Copy every line of the material below that contains the string "Open". Case counts, so match capital and lowercase letters as given.

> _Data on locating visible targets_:
[start]
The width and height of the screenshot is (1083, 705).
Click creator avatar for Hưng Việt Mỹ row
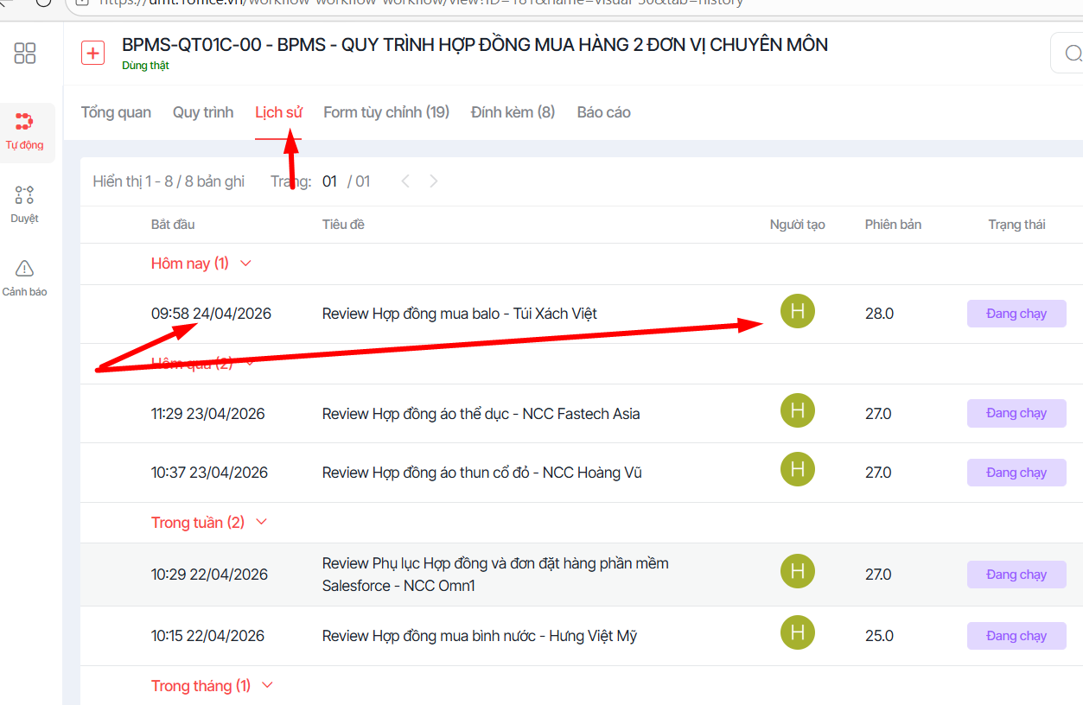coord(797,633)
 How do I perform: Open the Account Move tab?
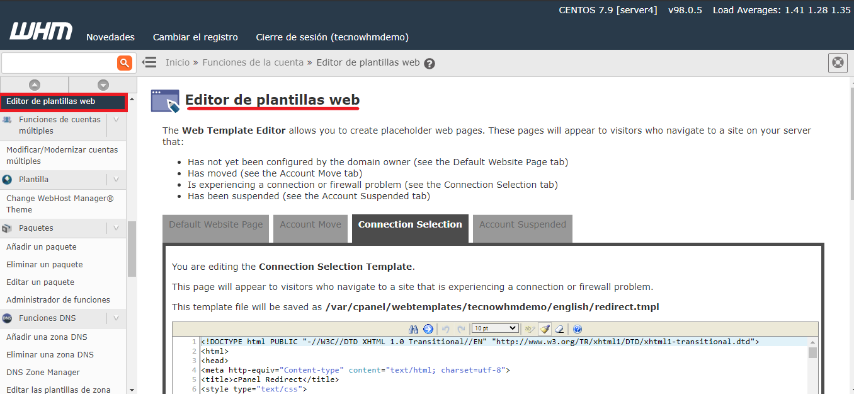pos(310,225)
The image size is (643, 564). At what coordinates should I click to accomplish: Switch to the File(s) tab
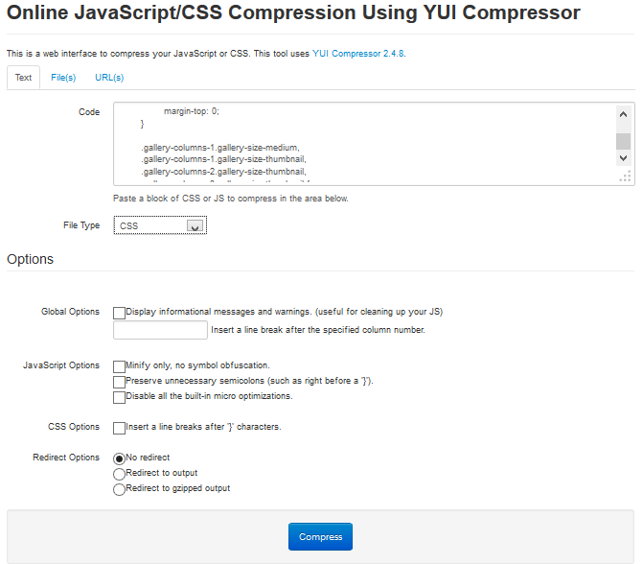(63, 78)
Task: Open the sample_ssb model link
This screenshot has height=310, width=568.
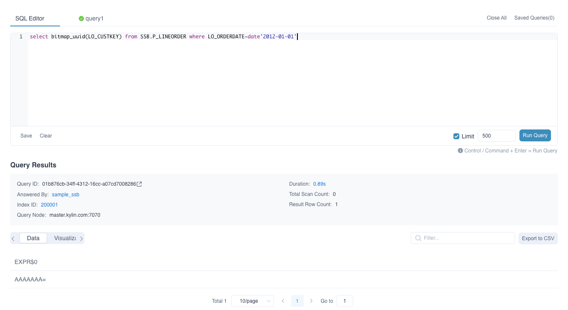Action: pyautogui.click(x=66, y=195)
[end]
> _Reply to the task_:
 How do I perform: Open the Account Move tab?
Task: Open the sample_ssb model link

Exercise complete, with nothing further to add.